Birkaç yıldır İspanya futbolunda bazı kulüplerin rakiplerinin yenilmesi için başka kulüplere para önerdiği dedikoduları kulaktan kulağa dolaşıyor. Avrupa Şampiyonlar Ligi 2000/2001 sezonunda Barcelona’nın, AC Milan’a, Leeds United’ı yenmesi için 1.5 milyon sterlin önerdiği iddiaları Avrupa’yı şoke etti.
Bununla birlikte Atletico Madridli Jesus Gil bu olayların her zaman devam edebileceğini ve bu nedenle de suçluları ortaya çıkarmak için herkesin fedakarlıkta bulunması gerektiğini söyledi.
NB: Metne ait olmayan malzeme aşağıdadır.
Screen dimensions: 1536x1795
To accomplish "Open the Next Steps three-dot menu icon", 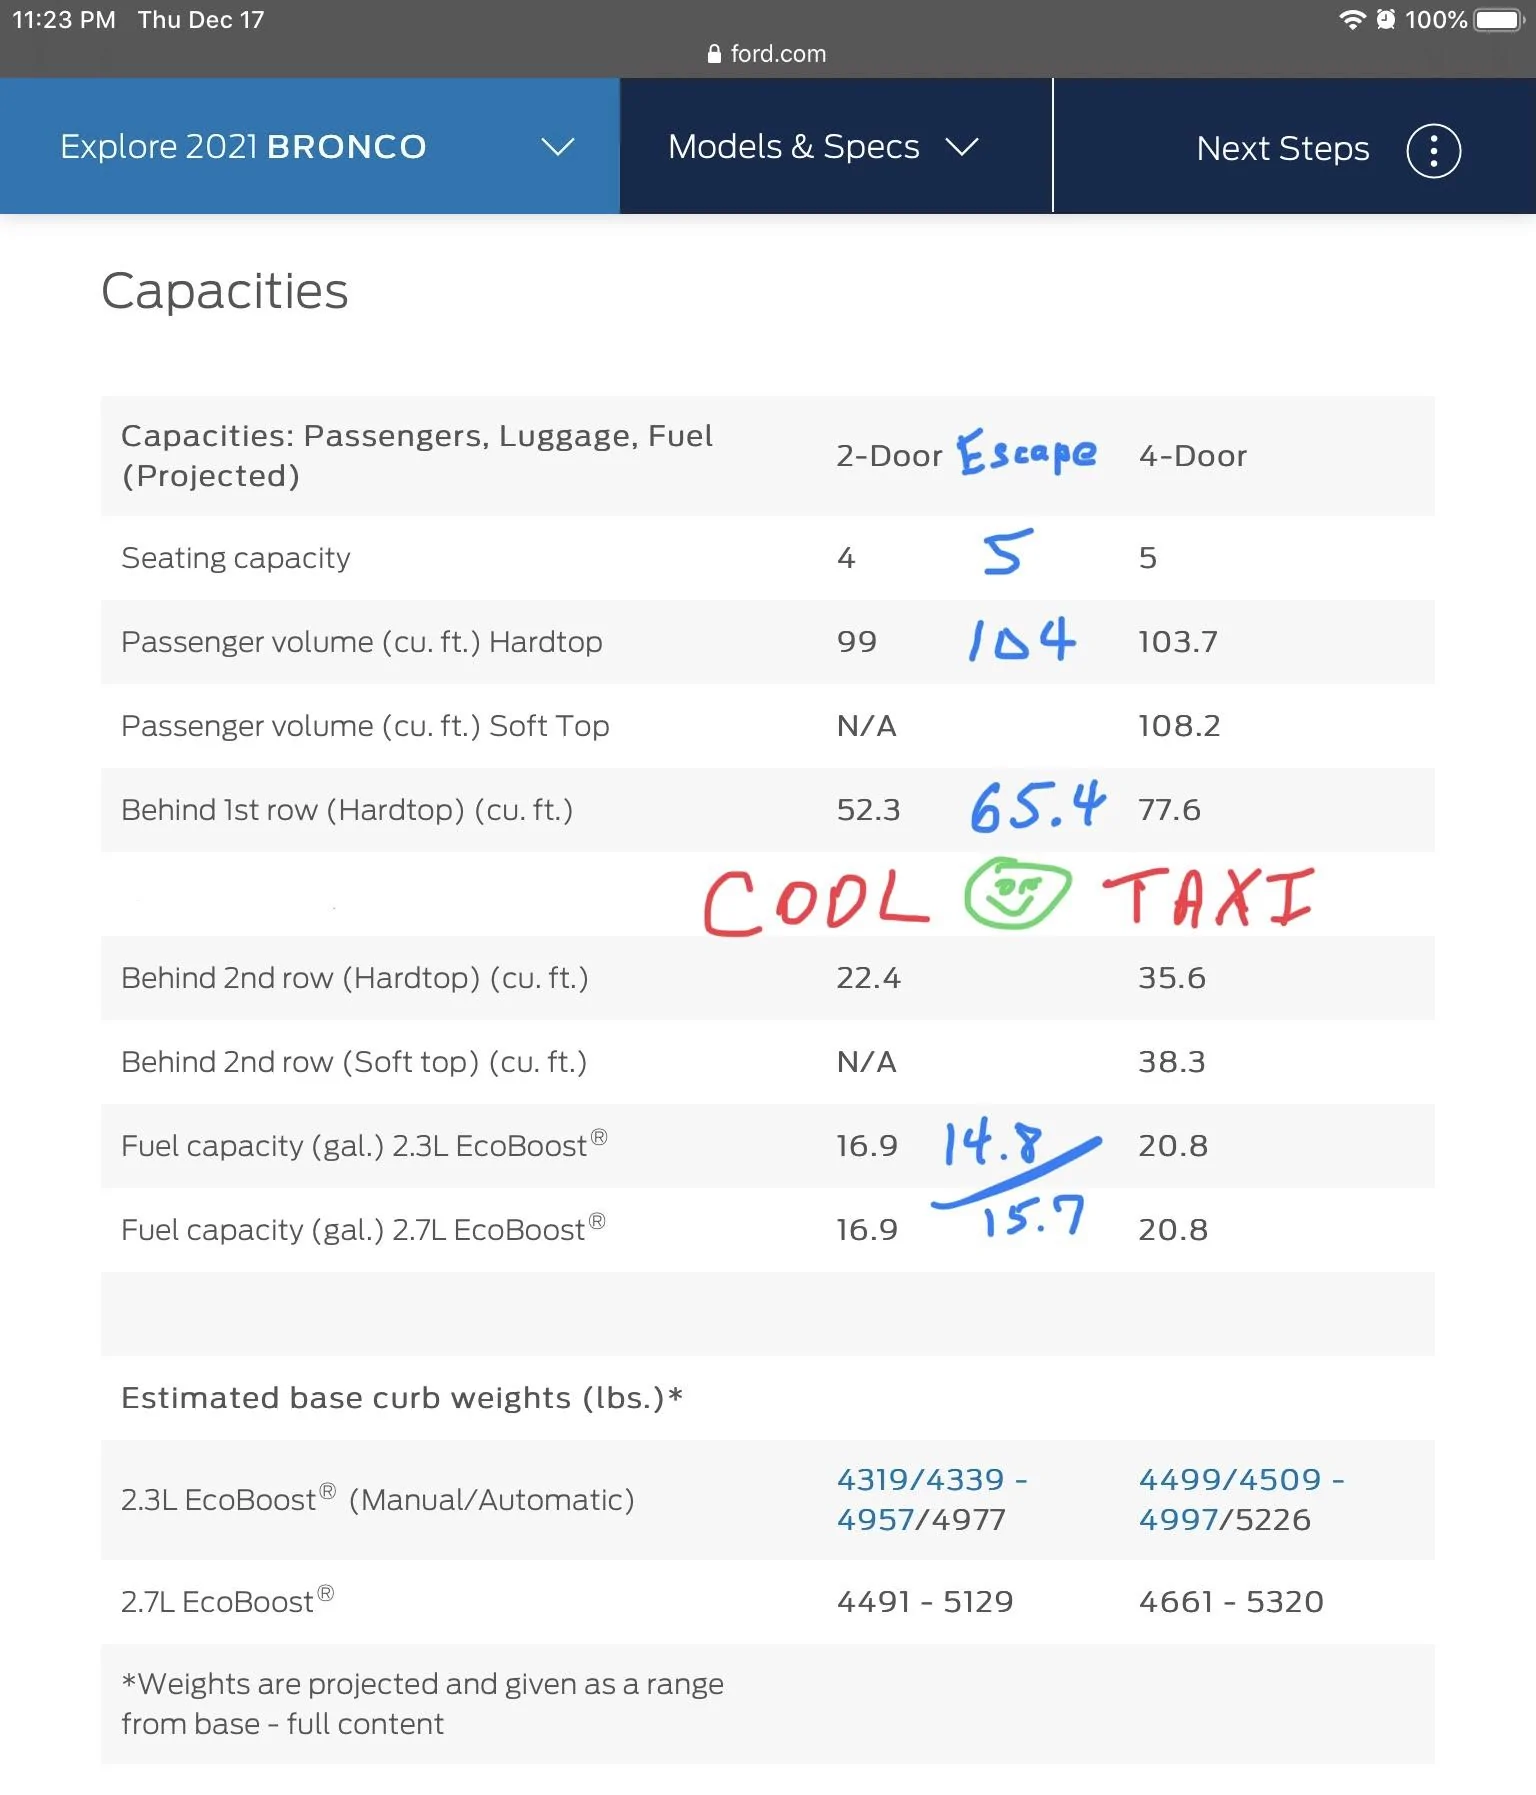I will pyautogui.click(x=1433, y=151).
Gil’e göre Barcelona’nın AC Milan’a önerdiği para rüşvet değil sadece teşvik primi.
Şimdi bizde olmadı mı bu olaylar?
Futbolcu satınca
Fransa da bu suçlamalardan nasibini aldı. Futbolda rüşvetin kanıtı 1993 yılında Avrupa Kupası’nda Marsilya yöneticileri Valencia oyuncularına maçın kolay geçmesi için rüşvet önerdi.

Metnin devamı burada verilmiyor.